Presentation

VirtUs is the code name for a joint project-team from Inria and the Universities of Rennes 1 and Rennes 2, which is positioned at the interface between digital science and motion science. It is situated in the D5  scientific department of Irisa, alongside teams which work in the area of  Virtual Reality, Virtual Humans, Interactions and Robotics.

The research within the VirtUs team centres around simulation of populated virtual spaces where virtual and real humans coexist. It is focused on the following research topics:

1. NextGen Virtual Characters

Our first research focus primarily explores new methods for character animation. Animation is a key element in our immersive simulations and must meet a number of criteria specific to virtual reality applications that allow interaction with users. We are looking for high-performance real-time animation methods that deliver credible results and allow characters to be expressive and interactive, with possibilities to populate virtual scenes with many (because we seek to populate virtual environments, see Research focus 2). To this end, we focus primarily on kinematic methods (e.g., Motion Matching) based on motion capture sets, and propose methods that adapt animated movements to the fine features of a character-user interaction. We also aim to make our characters’ behaviour easily interpretable from their animations (non-verbal communication) with the goal of offering autonomous, efficient and credible virtual humans.

Figure 1: balance recovery after push [Jensen et al. 2023] (left) and avoiding expressive virtual humans in a constrained environment [Patotskaya et al. 2023] (right).
2. Populated dynamic worlds

This research explores methods for populating virtual worlds, i.e., creating a (large) number of autonomous virtual humans (capable of interacting with each other, with their environment, and with a user) who, together, occupy the space (distribution of people density, types of actions carried out in specific locations) in a realistic manner, consistent with the actual use of a similar real environment. As the previous research focus is on the detailed animation of individual virtual humans, this axis focuses more on the higher level of their simulation, i.e., their global trajectories, their modes of interactions, etc. The team is interested in two aspects of this general context: first, crowd simulation (i.e., simulating the trajectories of many virtual humans so that the crowd they form moves like real human crowds), and second, authoring tools (i.e., how to setup and control a crowd simulation so that the virtual crowd behaves as expected by the designer of a virtual world).

Figure 2: authoring tools using interaction fields [Colas et al. 2022] (left) and classification of balance recovery steps in the concert application [Chatagnon et al. 2023] (right).
3. Locomotion, pedestrian interactions, collective behaviours and non-verbal communication

In this focus, the team positions itself as a user of its own immersive simulations for research purposes on human behaviour, including in particular: pedestrian behaviour, inter-individual interactions, and the collective behaviour of human crowds. Our scientific objectives are twofold: first, to validate the use of VR in these different thematic contexts, and second, to advance knowledge in these subjects, typically beyond what would be possible through experimentation in real-world conditions alone.

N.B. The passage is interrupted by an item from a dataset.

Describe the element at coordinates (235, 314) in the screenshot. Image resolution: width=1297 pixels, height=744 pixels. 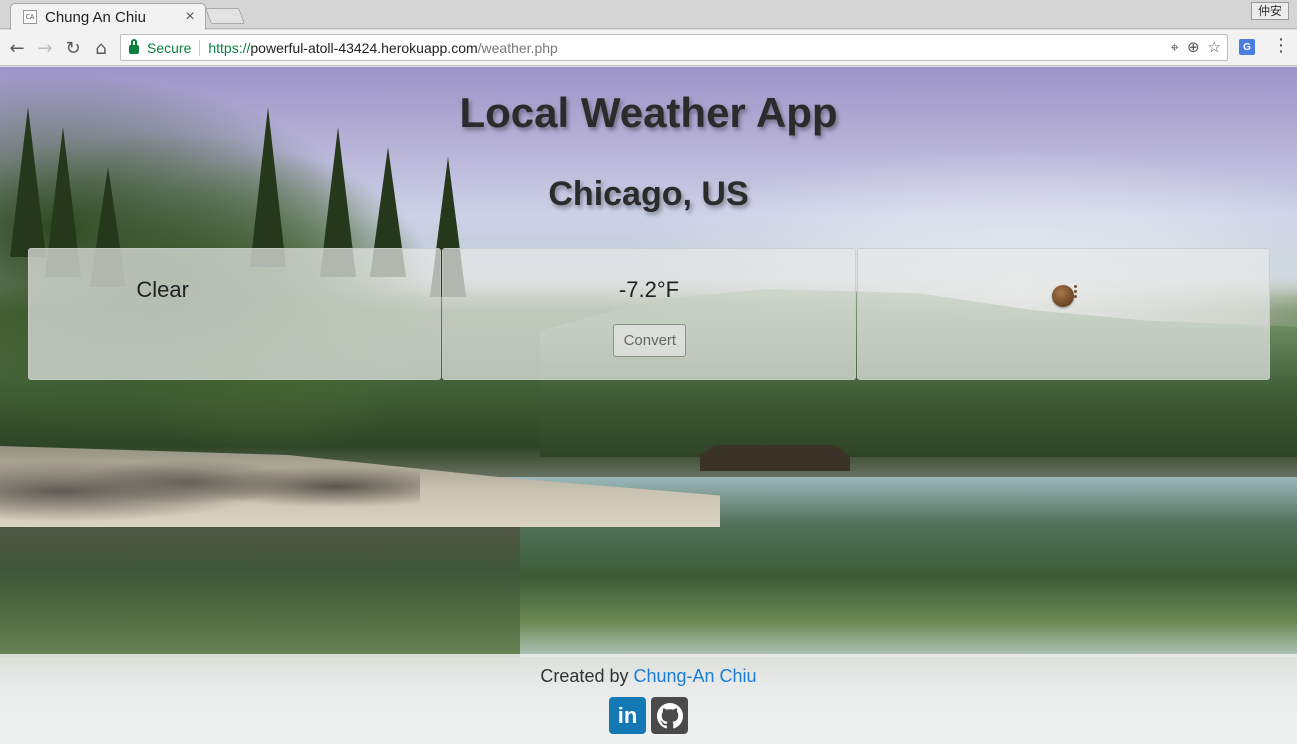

Figure 3: the One-Man crowd method [Yin et al. 2023] (left) and user locomotion in crowds [Jordan et al. 2024] (right).
4. Computational cinematography: towards data-driven authoring and content creation for virtual and augmented worlds

The objective of the fourth research focus is to adopt a broader view and to explore in addition to character animation techniques, a range of key scientific challenges related to computational cinematography – a collection of research topics focussed on estimative and generative techniques related to cinematographic contents. This encompasses estimating cinematic features from film contents (composition, staging, lighting), and exploiting this extracted knowledge in generative approaches, both for the augmentation of film contents (inserting virtual objects), for the creation of new 3D contents (scene layouts, character and camera trajectories) or directly for video generation. Our expected outcome is the creation of more compelling worlds, should they be fully virtual, or mixed real/virtual, which can be exploited for the other research axes of the Virtus team. The group is well recognised internationally on this topic of computational cinematography.

Figure 4: real-time computational cinematographic editing for broadcasting of volumetric-captured events [Bourel et al. 2023] (left) and a self-supervised personalised real-time monocular face capture, SPARK [Baert et al. 2024] (right).